Your tasks:
A - Reproduce the passage from the thread on module loading order in the Dataflow Python runner, starting with "On Fri, Jul 7, 2017 at 7:25" and going on through "some initial context.", word for word.
B - Continue the email thread on module loading order in the Dataflow Python runner, starting right after its final sentence.

Re: Order of module loading in the Dataflow Python runner

Dmitry Demeshchuk Wed, 12 Jul 2017 11:44:44 -0700

Just to get closure on this and give a reference to people who stumble upon
this problem and read the archives: the --beam_packages flag did work
indeed, and now I'll just wait for 2.1.0 to come out.


Thanks for everyone's help!

On Fri, Jul 7, 2017 at 7:25 PM, Robert Bradshaw <[email protected]> wrote:

> On Fri, Jul 7, 2017 at 6:33 PM, Ahmet Altay <[email protected]> wrote:
> >
> >
> > On Fri, Jul 7, 2017 at 6:26 PM, Dmitry Demeshchuk <[email protected]>
> > wrote:
> >>
> >> @Cham: Good call, filed https://issues.apache.org/jira/browse/BEAM-2573
> >> with some initial context.

Data excerpt:

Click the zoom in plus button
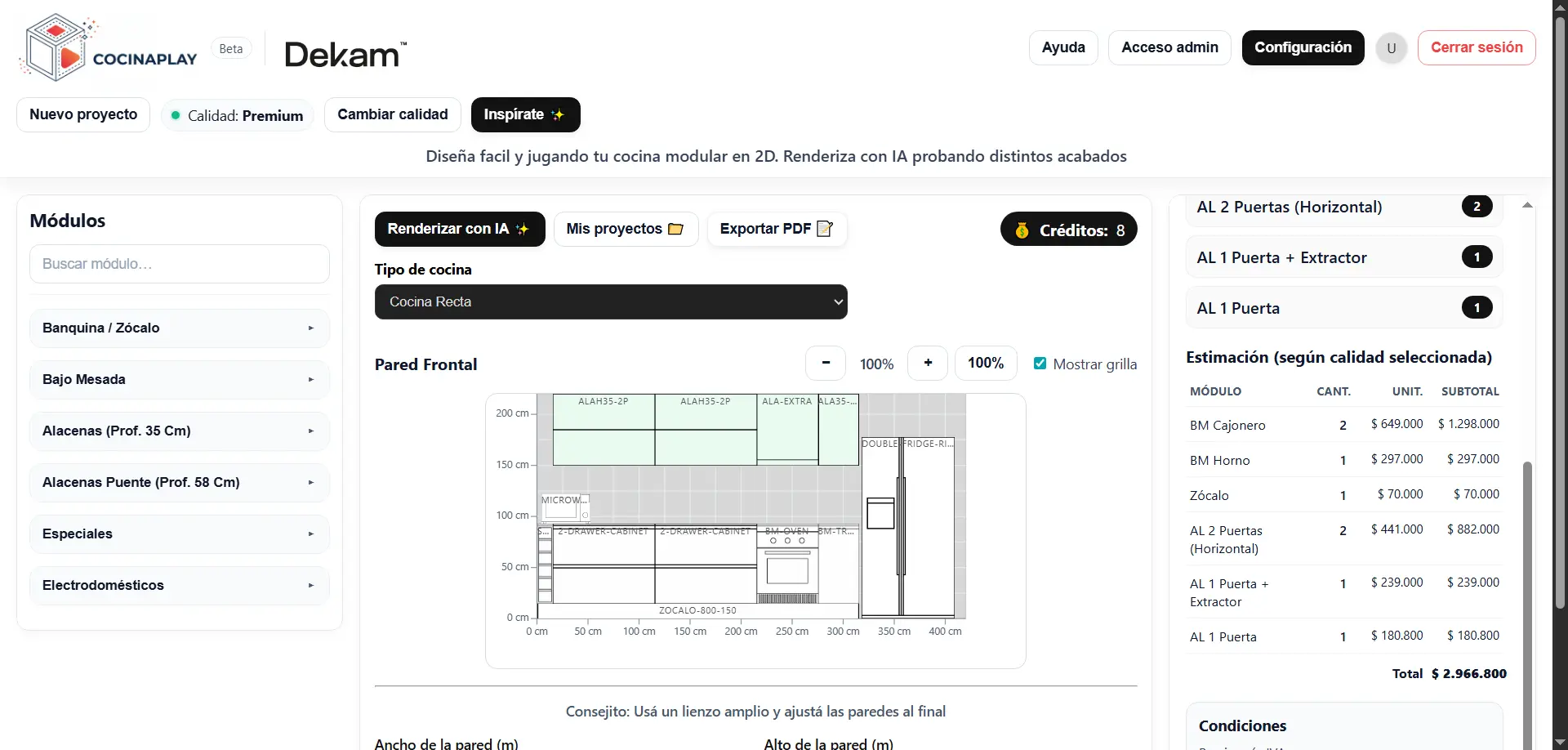This screenshot has width=1568, height=750. tap(928, 364)
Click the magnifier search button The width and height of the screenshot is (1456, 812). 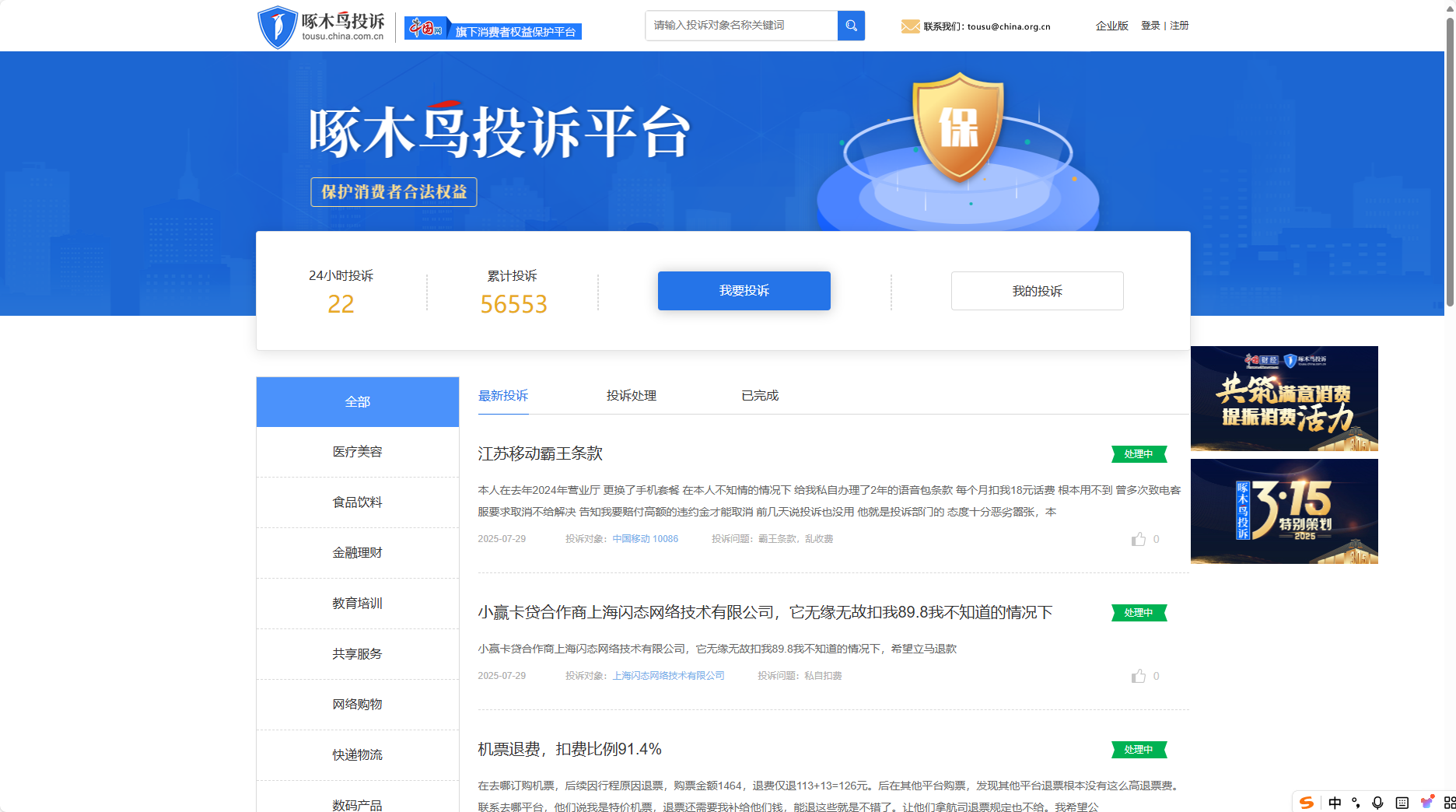tap(851, 26)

Outputs for the tasks:
A -
On Fri, Jul 7, 2017 at 7:25 PM, Robert Bradshaw <[email protected]> wrote:

> On Fri, Jul 7, 2017 at 6:33 PM, Ahmet Altay <[email protected]> wrote:
> >
> >
> > On Fri, Jul 7, 2017 at 6:26 PM, Dmitry Demeshchuk <[email protected]>
> > wrote:
> >>
> >> @Cham: Good call, filed https://issues.apache.org/jira/browse/BEAM-2573
> >> with some initial context.

B -
> >>
> >> @Robert: I'm not seeing any errors like that in the Stackdriver logs,
> but
> >> I'll keep an eye on them, just in case. In fact, up until now I've been
> able
> >> to do a lot of things with packaging just fine: install custom apt
> packages
> >> on the Dataflow nodes, even get our internal pip packages shipped there
> >> properly and being properly available at the Dataflow nodes.
> >>
> >> @Ahmet: Thanks for the tip! I currently use the 2.0.0 tag, actually, and
> >> all of my code is being run from a separate package, that gets installed
> >> using a custom --setup_file argument. But I'll try to just use the head
> and
> >> see if it helps. I don't fully understand the notion of plugins though.
> Is
> >> that just an arbitrary Python package, or is it supposed to be an
> addition
> >> to the apache_beam package, akin to "apache_beam[gcp]" ?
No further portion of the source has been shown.